US jets have struck jihadist positions in northern Iraq, in what the federal and Kurdish governments vowed would allow them to start clawing back areas lost in two months of conflict.
President Barack Obama’s order for the first air strikes on Iraq since he put an end to US occupation in 2011 came on Friday after Islamic State (IS) militants made massive gains on the ground, seizing a dam and forcing a mass exodus of religious minorities.
The Pentagon said US forces bombed an artillery position after fire against Kurdish regional government forces defending their capital Arbil.
In a second wave hours later, a drone destroyed a mortar position and jets hit a seven-vehicle IS convoy with eight laser-guided bombs.

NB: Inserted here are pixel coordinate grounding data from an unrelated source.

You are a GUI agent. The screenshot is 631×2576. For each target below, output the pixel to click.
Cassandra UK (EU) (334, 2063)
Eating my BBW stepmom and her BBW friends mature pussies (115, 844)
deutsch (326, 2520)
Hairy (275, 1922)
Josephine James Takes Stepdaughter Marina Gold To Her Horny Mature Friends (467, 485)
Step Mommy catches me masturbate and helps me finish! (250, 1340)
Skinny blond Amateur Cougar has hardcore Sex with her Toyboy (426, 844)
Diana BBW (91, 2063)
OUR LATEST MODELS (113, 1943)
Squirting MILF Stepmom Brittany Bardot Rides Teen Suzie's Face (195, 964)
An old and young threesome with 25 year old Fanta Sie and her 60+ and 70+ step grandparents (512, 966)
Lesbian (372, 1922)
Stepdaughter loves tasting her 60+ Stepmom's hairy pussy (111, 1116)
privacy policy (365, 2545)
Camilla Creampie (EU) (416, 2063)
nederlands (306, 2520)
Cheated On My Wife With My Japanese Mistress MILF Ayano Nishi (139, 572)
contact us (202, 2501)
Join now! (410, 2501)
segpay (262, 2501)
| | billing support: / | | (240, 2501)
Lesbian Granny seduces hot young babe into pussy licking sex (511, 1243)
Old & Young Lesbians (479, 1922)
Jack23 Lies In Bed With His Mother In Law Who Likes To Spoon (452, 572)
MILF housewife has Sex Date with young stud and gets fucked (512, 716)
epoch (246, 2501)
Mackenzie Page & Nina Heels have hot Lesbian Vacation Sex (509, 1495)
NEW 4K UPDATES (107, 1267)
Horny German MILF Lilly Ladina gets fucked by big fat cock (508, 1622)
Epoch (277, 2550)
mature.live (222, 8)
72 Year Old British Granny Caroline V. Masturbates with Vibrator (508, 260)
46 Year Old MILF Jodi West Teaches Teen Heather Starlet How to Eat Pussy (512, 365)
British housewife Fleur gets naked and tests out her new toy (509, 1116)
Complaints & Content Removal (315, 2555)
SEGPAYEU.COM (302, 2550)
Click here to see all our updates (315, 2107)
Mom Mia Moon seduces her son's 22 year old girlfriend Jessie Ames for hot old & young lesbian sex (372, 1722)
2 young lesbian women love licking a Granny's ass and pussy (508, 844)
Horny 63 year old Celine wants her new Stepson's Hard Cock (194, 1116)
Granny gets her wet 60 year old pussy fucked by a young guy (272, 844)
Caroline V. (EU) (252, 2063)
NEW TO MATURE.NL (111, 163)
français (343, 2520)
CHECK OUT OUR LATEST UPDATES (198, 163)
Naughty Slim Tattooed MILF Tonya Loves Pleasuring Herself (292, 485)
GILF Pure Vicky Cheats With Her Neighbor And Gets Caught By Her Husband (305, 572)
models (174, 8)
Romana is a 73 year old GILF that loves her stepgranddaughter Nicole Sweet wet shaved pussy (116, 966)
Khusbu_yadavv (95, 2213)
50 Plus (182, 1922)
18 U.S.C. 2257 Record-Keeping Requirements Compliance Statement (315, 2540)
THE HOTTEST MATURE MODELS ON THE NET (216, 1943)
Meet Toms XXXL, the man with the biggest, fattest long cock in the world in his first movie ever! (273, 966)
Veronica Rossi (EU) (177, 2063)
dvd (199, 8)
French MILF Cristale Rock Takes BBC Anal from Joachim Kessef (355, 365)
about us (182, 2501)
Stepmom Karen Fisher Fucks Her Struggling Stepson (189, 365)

The US operation began with air drops of food and water for thousands of people hiding from the Sunni extremist militants in a barren northern mountain range.
Obama accused the IS, which calls Yazidis “devil-worshippers”, of attempting “the systematic destruction of the entire people, which would constitute genocide”.
The UN said it was “urgently preparing a humanitarian corridor”.
Obama suggested the strikes would be “limited” in scope, but “has not laid a specific end date”, White House spokesman Josh Earnest told reporters, while insisting a “prolonged military conflict that includes US involvement is not on the table”.
Iraq’s military chief of staff said he expected to see his forces and the peshmerga reclaim large tracts of land “in the coming hours”.
He said he thought the US air strikes would extend to other towns controlled by IS but he did not say which ones.
The Kurdish presidency’s chief of staff, Fuad Hussein, said at a news conference in Arbil late Friday that 150 peshmerga had been killed in two months of fighting a long a front stretching more than 1000 kilometres.
He said the US strikes would allow routed Kurdish forces to retake the initiative and carry out a three-phase plan: regroup, redeploy in lost areas and assist the return of displaced populations.